_MATERIAL FOR THIS TASK_
◆ ◆ ◆ ◆ ◆
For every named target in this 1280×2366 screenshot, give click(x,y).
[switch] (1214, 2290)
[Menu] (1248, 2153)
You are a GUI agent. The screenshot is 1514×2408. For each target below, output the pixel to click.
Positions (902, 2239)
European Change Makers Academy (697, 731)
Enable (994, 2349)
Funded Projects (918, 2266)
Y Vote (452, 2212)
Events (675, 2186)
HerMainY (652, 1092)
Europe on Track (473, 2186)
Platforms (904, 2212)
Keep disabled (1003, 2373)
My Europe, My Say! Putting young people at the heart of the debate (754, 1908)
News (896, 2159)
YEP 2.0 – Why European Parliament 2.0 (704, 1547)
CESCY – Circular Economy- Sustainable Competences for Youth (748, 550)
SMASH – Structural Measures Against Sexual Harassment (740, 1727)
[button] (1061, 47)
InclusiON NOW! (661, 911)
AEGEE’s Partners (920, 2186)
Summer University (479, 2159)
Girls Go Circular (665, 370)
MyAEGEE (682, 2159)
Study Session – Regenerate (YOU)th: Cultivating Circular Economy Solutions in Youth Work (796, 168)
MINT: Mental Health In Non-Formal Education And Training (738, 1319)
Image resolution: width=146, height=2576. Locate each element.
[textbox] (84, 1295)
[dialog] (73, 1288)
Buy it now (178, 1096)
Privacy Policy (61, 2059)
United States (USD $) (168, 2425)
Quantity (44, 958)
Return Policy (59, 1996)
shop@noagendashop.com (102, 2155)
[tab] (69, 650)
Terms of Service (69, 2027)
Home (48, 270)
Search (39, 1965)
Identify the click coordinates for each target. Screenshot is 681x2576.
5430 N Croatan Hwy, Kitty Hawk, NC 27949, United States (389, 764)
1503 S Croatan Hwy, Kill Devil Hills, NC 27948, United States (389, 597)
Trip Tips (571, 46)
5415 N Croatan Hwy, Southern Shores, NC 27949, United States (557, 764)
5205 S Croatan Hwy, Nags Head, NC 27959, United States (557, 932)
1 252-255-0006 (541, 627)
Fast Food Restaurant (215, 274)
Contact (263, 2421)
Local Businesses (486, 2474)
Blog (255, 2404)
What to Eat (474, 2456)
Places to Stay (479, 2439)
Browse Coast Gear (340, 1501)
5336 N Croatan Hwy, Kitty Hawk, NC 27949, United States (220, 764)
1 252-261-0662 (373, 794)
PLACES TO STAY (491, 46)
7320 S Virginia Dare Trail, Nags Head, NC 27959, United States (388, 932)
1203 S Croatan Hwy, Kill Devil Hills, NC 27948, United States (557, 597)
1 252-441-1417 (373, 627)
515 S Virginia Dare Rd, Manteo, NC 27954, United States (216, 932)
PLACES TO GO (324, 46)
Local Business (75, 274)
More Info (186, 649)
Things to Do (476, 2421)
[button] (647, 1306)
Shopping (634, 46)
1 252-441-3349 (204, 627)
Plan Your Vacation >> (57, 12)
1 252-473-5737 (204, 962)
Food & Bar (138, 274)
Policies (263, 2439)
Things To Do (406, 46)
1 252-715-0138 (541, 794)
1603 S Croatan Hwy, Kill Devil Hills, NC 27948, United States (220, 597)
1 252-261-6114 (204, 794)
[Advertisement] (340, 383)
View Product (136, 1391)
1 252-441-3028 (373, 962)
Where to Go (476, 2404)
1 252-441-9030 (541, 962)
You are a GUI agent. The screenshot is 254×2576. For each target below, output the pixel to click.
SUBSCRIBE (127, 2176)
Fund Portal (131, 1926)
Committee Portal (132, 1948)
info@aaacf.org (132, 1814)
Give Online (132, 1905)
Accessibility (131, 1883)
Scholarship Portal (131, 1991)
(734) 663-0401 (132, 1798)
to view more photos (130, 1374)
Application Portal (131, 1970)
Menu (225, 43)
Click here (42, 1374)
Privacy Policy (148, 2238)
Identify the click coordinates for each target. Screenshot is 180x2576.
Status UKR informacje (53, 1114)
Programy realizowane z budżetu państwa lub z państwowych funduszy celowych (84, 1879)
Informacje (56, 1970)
◆ ◆ ◆ ◆ ◆
_WORK INSTRUCTION_
Repeat the listing above line by line, exactly as written.

_COMPLETED TASK_
For every named target in this 1280×2366 screenshot, give click(x,y).
[switch] (1214, 2290)
[Menu] (1248, 2153)
You are a GUI agent. The screenshot is 1514×2408. For each target below, output the pixel to click.
Positions (902, 2239)
European Change Makers Academy (697, 731)
Enable (994, 2349)
Funded Projects (918, 2266)
Y Vote (452, 2212)
Events (675, 2186)
HerMainY (652, 1092)
Europe on Track (473, 2186)
Platforms (904, 2212)
Keep disabled (1003, 2373)
My Europe, My Say! Putting young people at the heart of the debate (754, 1908)
News (896, 2159)
YEP 2.0 – Why European Parliament 2.0 (704, 1547)
CESCY – Circular Economy- Sustainable Competences for Youth (748, 550)
SMASH – Structural Measures Against Sexual Harassment (740, 1727)
[button] (1061, 47)
InclusiON NOW! (661, 911)
AEGEE’s Partners (920, 2186)
Summer University (479, 2159)
Girls Go Circular (665, 370)
MyAEGEE (682, 2159)
Study Session – Regenerate (YOU)th: Cultivating Circular Economy Solutions in Youth Work (796, 168)
MINT: Mental Health In Non-Formal Education And Training (738, 1319)
Image resolution: width=146, height=2576. Locate each element.
[textbox] (84, 1295)
[dialog] (73, 1288)
Buy it now (178, 1096)
Privacy Policy (61, 2059)
United States (USD $) (168, 2425)
Quantity (44, 958)
Return Policy (59, 1996)
shop@noagendashop.com (102, 2155)
[tab] (69, 650)
Terms of Service (69, 2027)
Home (48, 270)
Search (39, 1965)
Identify the click coordinates for each target. Screenshot is 681x2576.
5430 N Croatan Hwy, Kitty Hawk, NC 27949, United States (389, 764)
1503 S Croatan Hwy, Kill Devil Hills, NC 27948, United States (389, 597)
Trip Tips (571, 46)
5415 N Croatan Hwy, Southern Shores, NC 27949, United States (557, 764)
5205 S Croatan Hwy, Nags Head, NC 27959, United States (557, 932)
1 252-255-0006 (541, 627)
Fast Food Restaurant (215, 274)
Contact (263, 2421)
Local Businesses (486, 2474)
Blog (255, 2404)
What to Eat (474, 2456)
Places to Stay (479, 2439)
Browse Coast Gear (340, 1501)
5336 N Croatan Hwy, Kitty Hawk, NC 27949, United States (220, 764)
1 252-261-0662 (373, 794)
PLACES TO STAY (491, 46)
7320 S Virginia Dare Trail, Nags Head, NC 27959, United States (388, 932)
1203 S Croatan Hwy, Kill Devil Hills, NC 27948, United States (557, 597)
1 252-441-1417 (373, 627)
515 S Virginia Dare Rd, Manteo, NC 27954, United States (216, 932)
PLACES TO GO (324, 46)
Local Business (75, 274)
More Info (186, 649)
Things to Do (476, 2421)
[button] (647, 1306)
Shopping (634, 46)
1 252-441-3349 (204, 627)
Plan Your Vacation >> (57, 12)
1 252-473-5737 (204, 962)
Food & Bar (138, 274)
Policies (263, 2439)
Things To Do (406, 46)
1 252-715-0138 (541, 794)
1603 S Croatan Hwy, Kill Devil Hills, NC 27948, United States (220, 597)
1 252-261-6114 (204, 794)
[Advertisement] (340, 383)
View Product (136, 1391)
1 252-441-3028 (373, 962)
Where to Go (476, 2404)
1 252-441-9030 (541, 962)
You are a GUI agent. The screenshot is 254×2576. For each target below, output the pixel to click.
SUBSCRIBE (127, 2176)
Fund Portal (131, 1926)
Committee Portal (132, 1948)
info@aaacf.org (132, 1814)
Give Online (132, 1905)
Accessibility (131, 1883)
Scholarship Portal (131, 1991)
(734) 663-0401 (132, 1798)
to view more photos (130, 1374)
Application Portal (131, 1970)
Menu (225, 43)
Click here (42, 1374)
Privacy Policy (148, 2238)
Identify the click coordinates for each target. Screenshot is 180x2576.
Status UKR informacje (53, 1114)
Programy realizowane z budżetu państwa lub z państwowych funduszy celowych (84, 1879)
Informacje (56, 1970)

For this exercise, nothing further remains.